Other traumas are processed through painting, like Edwin W. Dickinson’s Woodland Scene. While the inspiration and subject matter for this piece is unknown, we know that Dickinson was often haunted by the deaths of close friends and family – a feeling felt by many in the years that followed World War I (and certainly now, as well). At least three figures appear in this painting: A reclining woman, detached from her surroundings, a shrouded woman, her gray face peeking out from a black hood, and, most haunting, a face wrapped in white, one eye exposed, peeking out behind a small fire. The impact of war on the psyche can be seen in other pieces, like Emanuel Gottlieb Leutze’s Angel on the Battlefield and James Henry Beard’s The Night Before the Battle.

Many artists throughout the massive time period covered in this survey tackle themes of death and mourning on a more personal scale. Precipitated Portrait of Lizzie, Mary, and Christina Daugherty with Dr. Daugherty represents a unique Spiritualist mourning practice in which mediums (Mary Bangs and Elizabeth Snow Bangs, in this case) contact the spirit of the deceased, allowing the spirits themselves to produce the portrait. More well-known are spectral photographs popular among the Victorians, represented by William H. Mumler’s mid-19th-century albumen prints depicting a sitter joined by a ghostly figure. It is within this context that Fernando Orellana’s His Minerals – In his one bedroom house he left behind his collection of minerals and the last batch of incense that he crafted looms. Orellana’s machine neatly displays a collection of brightly colored minerals in their own bottles next to a bundle of incense. A match is held precariously close to its igniting material, waiting to be triggered by a change in the electromagnetic field, suggesting the presence of a ghost. 

Supernatural America shows us how history can shape a nation’s system of beliefs, and the toxicity of mythologizing to conceal an uncomfortable truth. John Jota Leaños’ Destinies Manifest references John Gast’s 1872 oil painting, American Progress, in which a blonde angel dressed in white symbolizes the progress that white European settlers believed they were bringing westward. In Leaños’ animation, however, the angel becomes an omen of death and destruction, contributing to the destruction of Indigenous cultures in its wake.
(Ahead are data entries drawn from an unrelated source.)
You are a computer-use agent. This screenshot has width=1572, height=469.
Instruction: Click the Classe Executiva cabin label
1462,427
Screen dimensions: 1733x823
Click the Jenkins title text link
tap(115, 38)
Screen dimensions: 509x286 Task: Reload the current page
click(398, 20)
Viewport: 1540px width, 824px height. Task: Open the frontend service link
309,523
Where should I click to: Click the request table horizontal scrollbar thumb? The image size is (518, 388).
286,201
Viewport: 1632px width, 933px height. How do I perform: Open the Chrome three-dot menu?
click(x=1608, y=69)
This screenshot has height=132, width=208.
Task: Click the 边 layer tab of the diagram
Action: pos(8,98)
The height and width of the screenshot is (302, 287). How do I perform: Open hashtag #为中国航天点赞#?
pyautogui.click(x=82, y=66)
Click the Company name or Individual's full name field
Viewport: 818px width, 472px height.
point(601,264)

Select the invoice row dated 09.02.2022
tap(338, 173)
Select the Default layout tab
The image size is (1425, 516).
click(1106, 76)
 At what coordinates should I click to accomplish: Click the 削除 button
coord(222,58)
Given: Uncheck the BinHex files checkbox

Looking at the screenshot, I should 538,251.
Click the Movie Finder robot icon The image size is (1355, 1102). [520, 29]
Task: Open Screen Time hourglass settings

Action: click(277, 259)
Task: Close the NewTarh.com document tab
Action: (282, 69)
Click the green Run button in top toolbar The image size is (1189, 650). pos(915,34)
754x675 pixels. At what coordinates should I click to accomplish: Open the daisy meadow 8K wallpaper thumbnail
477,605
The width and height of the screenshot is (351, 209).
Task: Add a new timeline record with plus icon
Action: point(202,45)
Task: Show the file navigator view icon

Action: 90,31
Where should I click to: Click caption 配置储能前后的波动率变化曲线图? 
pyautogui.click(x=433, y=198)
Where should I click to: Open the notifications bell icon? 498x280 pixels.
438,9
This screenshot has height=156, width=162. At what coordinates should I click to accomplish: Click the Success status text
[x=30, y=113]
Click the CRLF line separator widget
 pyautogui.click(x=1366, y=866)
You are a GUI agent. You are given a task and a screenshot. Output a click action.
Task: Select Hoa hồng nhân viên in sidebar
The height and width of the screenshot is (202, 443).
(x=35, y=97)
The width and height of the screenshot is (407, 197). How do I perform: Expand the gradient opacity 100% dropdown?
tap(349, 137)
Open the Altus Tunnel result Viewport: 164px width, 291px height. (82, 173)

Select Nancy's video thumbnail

By practicing what Leaños calls “historical amnesia,”²  –white Americans have used myth to obfuscate the truth so that they no longer are aware of it. It is with this piece that the complexity of the American mythos is exposed, reminding us that some truths shouldn’t be shrouded in legend.

  1. 1Robert Cozzolino, “Introduction: America is Haunted,” in Supernatural America: The Paranormal in American Art, ed. Robert Cozzolino (Chicago and London: The University of Chicago Press, 2021), 9-22.
  2. 2John Jota Leaños, “Destinies Manifest,” in Supernatural America: The Paranormal in American Art, ed. Robert Cozzolino (Chicago and London: The University of Chicago Press, 2021), 25-26.

Supernatural America: Paranormal in American Art is on view at the Speed Museum, Louisville, thru January 22.